Thüringens Ministerpräsident Mario Voigt (CDU) hat die Nutzung Künstlicher Intelligenz (KI) in seinen Reden verteidigt. Nach Recherchen des Portals „Frag den Staat“ soll Voigt in mehreren Ansprachen auf KI-generierte Inhalte zurückgegriffen haben, darunter möglicherweise bei einer Trauerrede für den ehemaligen Ministerpräsidenten Bernhard Vogel sowie bei einer Rede zum Holocaust-Gedenktag 2025. Voigt selbst betonte: „Die KI ist längst Teil der modernen Kommunikation.“ Die Landesregierung sehe darin kein Problem.

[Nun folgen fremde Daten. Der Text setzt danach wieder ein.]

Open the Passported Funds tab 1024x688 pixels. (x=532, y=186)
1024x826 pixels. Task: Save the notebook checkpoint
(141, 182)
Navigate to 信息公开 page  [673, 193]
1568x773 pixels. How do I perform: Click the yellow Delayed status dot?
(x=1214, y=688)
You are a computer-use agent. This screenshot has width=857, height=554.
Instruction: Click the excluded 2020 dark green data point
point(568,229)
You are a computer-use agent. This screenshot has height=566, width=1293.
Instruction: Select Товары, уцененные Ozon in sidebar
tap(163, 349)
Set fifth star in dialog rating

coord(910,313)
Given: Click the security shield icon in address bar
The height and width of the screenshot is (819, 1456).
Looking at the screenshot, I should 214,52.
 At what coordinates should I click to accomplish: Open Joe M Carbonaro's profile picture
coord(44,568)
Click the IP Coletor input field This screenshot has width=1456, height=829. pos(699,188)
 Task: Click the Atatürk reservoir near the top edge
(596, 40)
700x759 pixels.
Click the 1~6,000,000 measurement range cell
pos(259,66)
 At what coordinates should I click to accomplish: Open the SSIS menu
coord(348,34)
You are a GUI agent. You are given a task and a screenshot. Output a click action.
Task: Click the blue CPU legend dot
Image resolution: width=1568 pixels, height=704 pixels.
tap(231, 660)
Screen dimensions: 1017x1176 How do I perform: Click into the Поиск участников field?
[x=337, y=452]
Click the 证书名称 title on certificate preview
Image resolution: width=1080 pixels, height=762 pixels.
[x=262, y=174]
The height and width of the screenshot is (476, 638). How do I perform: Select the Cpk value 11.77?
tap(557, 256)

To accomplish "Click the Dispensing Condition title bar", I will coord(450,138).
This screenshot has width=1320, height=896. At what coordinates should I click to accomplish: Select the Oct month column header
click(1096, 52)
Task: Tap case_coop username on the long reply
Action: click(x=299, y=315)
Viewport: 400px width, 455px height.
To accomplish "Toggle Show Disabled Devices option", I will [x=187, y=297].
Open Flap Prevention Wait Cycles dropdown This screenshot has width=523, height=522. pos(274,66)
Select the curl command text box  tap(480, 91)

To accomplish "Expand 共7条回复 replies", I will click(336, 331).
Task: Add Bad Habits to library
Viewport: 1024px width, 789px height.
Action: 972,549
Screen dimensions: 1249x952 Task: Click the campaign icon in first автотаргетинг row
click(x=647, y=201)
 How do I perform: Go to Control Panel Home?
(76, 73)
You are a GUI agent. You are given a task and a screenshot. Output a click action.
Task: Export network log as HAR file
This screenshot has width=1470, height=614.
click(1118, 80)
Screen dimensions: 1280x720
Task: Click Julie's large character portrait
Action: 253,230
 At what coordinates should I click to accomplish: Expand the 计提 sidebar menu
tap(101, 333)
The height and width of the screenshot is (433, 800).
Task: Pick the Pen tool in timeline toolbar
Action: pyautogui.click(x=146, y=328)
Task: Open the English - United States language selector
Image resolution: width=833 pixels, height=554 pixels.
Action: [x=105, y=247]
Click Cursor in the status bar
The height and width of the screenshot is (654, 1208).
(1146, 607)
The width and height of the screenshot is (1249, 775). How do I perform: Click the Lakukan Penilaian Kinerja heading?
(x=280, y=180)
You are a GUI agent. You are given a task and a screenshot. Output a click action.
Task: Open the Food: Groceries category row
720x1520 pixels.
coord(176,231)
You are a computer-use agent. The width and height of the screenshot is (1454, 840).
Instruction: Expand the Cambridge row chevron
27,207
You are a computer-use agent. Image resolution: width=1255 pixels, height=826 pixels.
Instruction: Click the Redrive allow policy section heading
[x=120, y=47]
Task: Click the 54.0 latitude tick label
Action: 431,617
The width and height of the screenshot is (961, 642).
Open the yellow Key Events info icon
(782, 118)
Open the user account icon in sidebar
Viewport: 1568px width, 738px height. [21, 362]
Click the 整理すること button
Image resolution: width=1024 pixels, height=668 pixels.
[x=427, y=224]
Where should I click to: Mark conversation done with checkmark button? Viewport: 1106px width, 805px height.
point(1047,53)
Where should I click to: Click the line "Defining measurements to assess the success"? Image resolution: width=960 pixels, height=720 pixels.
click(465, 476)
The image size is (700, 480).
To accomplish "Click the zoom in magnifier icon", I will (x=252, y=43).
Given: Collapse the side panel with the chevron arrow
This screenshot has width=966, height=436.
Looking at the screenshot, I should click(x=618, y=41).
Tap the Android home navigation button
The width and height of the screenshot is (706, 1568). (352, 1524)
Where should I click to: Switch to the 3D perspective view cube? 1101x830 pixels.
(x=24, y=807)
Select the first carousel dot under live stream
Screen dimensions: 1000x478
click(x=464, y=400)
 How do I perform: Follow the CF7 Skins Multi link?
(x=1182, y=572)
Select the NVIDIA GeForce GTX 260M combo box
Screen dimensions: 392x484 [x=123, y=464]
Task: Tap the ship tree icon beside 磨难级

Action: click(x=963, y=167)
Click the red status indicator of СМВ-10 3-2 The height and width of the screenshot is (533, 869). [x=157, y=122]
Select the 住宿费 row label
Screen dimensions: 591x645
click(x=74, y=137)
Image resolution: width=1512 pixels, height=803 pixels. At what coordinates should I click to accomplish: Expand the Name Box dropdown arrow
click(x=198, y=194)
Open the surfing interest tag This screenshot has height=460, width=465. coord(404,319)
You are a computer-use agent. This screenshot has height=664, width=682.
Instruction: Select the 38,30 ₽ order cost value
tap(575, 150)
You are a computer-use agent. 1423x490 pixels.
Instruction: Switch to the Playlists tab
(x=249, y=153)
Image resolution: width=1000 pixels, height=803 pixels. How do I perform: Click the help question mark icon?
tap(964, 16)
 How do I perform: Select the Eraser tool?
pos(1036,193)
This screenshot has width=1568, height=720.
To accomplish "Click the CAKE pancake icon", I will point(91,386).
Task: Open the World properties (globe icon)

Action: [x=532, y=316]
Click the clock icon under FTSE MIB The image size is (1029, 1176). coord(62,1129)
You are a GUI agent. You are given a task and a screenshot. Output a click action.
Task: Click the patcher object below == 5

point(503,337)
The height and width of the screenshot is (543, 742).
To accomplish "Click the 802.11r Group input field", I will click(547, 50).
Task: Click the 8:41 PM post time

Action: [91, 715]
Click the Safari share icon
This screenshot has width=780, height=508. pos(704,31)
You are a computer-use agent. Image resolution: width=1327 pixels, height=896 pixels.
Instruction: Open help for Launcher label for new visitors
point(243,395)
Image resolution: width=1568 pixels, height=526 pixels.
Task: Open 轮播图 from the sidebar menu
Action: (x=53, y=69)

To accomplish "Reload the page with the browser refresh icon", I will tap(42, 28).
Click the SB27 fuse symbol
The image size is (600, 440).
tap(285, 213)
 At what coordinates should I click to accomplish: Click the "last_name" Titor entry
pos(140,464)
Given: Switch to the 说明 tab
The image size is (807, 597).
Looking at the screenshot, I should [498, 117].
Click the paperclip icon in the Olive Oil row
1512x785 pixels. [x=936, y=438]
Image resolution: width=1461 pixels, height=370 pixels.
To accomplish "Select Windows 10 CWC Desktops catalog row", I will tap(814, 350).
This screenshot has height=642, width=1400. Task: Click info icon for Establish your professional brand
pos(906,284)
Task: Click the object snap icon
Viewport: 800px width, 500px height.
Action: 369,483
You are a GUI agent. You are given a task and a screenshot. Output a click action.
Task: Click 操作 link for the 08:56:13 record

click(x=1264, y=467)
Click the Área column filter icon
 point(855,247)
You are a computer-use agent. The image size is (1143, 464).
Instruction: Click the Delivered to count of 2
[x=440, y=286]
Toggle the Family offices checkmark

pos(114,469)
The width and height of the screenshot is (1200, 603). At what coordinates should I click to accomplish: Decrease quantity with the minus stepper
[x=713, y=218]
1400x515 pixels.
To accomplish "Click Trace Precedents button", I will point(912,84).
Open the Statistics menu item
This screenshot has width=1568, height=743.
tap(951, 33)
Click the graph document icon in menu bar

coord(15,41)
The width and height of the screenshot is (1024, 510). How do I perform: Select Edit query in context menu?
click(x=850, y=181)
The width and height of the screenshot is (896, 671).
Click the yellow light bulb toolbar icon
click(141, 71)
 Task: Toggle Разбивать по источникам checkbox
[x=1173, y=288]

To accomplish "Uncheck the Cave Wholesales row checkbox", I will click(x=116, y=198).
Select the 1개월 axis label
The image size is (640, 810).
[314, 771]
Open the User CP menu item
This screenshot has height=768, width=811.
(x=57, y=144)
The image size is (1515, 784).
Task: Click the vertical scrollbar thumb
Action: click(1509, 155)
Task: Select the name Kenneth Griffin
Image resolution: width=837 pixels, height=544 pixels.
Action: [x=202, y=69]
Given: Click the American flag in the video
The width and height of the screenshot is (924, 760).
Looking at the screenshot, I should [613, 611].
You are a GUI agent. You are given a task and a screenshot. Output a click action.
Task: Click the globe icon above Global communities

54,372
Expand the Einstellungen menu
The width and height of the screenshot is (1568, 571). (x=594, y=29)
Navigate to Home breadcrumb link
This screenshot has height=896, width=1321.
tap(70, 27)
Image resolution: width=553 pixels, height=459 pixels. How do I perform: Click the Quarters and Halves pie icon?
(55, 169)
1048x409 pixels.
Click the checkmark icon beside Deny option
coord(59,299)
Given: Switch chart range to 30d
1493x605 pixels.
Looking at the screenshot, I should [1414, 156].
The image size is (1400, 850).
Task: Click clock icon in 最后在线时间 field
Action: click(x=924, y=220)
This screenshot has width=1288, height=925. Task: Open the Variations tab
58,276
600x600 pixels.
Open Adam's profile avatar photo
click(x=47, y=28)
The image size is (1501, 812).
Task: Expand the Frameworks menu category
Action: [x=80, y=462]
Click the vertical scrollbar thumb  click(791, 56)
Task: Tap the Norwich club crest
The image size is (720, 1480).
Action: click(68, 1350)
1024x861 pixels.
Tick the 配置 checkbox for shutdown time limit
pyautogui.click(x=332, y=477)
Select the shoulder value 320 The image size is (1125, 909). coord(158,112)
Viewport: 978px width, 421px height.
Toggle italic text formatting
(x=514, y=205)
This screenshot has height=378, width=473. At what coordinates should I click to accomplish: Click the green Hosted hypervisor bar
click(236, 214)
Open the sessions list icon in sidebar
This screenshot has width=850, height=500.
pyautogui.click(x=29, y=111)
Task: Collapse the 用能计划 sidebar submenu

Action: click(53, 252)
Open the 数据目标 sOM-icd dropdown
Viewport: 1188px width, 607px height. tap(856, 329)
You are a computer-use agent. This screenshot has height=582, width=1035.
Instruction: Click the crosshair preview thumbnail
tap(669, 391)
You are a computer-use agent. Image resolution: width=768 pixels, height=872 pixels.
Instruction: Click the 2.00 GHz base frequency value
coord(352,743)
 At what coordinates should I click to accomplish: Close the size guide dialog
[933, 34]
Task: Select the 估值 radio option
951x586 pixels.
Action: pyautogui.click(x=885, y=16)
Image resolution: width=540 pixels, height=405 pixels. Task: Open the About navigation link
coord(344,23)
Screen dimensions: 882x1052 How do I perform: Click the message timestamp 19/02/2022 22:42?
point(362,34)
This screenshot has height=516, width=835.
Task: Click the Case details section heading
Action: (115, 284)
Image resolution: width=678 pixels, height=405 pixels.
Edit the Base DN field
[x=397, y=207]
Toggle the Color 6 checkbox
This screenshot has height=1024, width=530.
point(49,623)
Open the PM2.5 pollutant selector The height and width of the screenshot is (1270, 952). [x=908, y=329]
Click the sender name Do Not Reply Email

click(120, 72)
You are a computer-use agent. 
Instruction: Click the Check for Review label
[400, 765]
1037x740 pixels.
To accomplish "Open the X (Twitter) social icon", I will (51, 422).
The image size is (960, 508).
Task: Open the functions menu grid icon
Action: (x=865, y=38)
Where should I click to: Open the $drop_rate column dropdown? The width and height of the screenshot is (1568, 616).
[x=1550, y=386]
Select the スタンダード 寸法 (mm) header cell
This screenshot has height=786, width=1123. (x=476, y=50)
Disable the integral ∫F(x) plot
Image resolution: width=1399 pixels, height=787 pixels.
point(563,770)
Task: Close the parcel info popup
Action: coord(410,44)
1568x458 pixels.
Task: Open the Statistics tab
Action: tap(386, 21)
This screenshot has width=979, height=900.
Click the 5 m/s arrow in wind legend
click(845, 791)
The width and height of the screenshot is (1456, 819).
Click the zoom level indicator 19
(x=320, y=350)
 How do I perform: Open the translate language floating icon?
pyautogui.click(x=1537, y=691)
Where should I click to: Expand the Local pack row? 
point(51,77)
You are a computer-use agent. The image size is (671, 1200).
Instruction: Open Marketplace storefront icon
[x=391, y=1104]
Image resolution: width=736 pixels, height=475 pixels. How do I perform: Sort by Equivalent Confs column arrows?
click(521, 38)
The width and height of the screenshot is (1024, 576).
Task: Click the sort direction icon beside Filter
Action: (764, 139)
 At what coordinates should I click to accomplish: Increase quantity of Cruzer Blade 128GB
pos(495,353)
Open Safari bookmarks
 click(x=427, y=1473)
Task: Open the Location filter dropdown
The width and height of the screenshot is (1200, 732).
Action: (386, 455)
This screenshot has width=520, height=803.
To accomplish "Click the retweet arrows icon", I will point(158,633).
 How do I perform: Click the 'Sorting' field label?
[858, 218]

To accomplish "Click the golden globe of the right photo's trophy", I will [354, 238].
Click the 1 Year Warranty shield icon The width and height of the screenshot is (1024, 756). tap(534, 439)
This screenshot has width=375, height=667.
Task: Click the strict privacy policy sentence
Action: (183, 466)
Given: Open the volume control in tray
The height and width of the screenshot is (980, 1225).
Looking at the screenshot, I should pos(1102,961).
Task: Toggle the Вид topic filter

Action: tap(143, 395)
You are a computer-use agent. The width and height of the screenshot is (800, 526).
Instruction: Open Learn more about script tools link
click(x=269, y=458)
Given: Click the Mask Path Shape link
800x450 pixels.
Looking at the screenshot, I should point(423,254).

KI in der Politik: Normalität oder Tabu?
Bereits am Dienstagabend beim Sommerfest des Freistaates Thüringen in Berlin hatte Voigt eine frei gehaltene Rede mit Landesstolz vorgetragen. „Das älteste Reinheitsgebot für Bier und die erste deutsche Bratwurst kommen aus Thüringen“, rief er den 2000 Gästen zu. Während die Coverband englischsprachige Hits spielte, diskutierten die Anwesenden jedoch über den zunehmenden Einsatz von KI in der Politik. Voigt selbst zeigt sich offen: „Politik und Landesverwaltung werden längst von KI mitgestaltet.“
Reaktionen aus der Regierung
In der Thüringer Landesregierung findet die Nutzung von KI in Reden keinen Anstoß. Ein Sprecher erklärte, dass KI lediglich als Werkzeug diene, um Inhalte zu strukturieren und zu optimieren. Die inhaltliche Verantwortung liege weiterhin beim Redner. Kritiker hingegen bemängeln, dass der Einsatz von KI bei sensiblen Themen wie dem Holocaust-Gedenktag unangemessen sei. Voigt entgegnet: „Es geht nicht um den Ersatz menschlicher Arbeit, sondern um Unterstützung.“
Auswirkungen auf die politische Kommunikation
Der Fall zeigt, wie KI zunehmend Einzug in die politische Praxis hält. Während einige Bürger die Technologie als Fortschritt sehen, fürchten andere einen Verlust an Authentizität. Voigt bleibt gelassen: „Die KI ist ein Hilfsmittel, das uns effizienter macht. Entscheidend ist der Inhalt, nicht die Form.“ Die Debatte dürfte anhalten.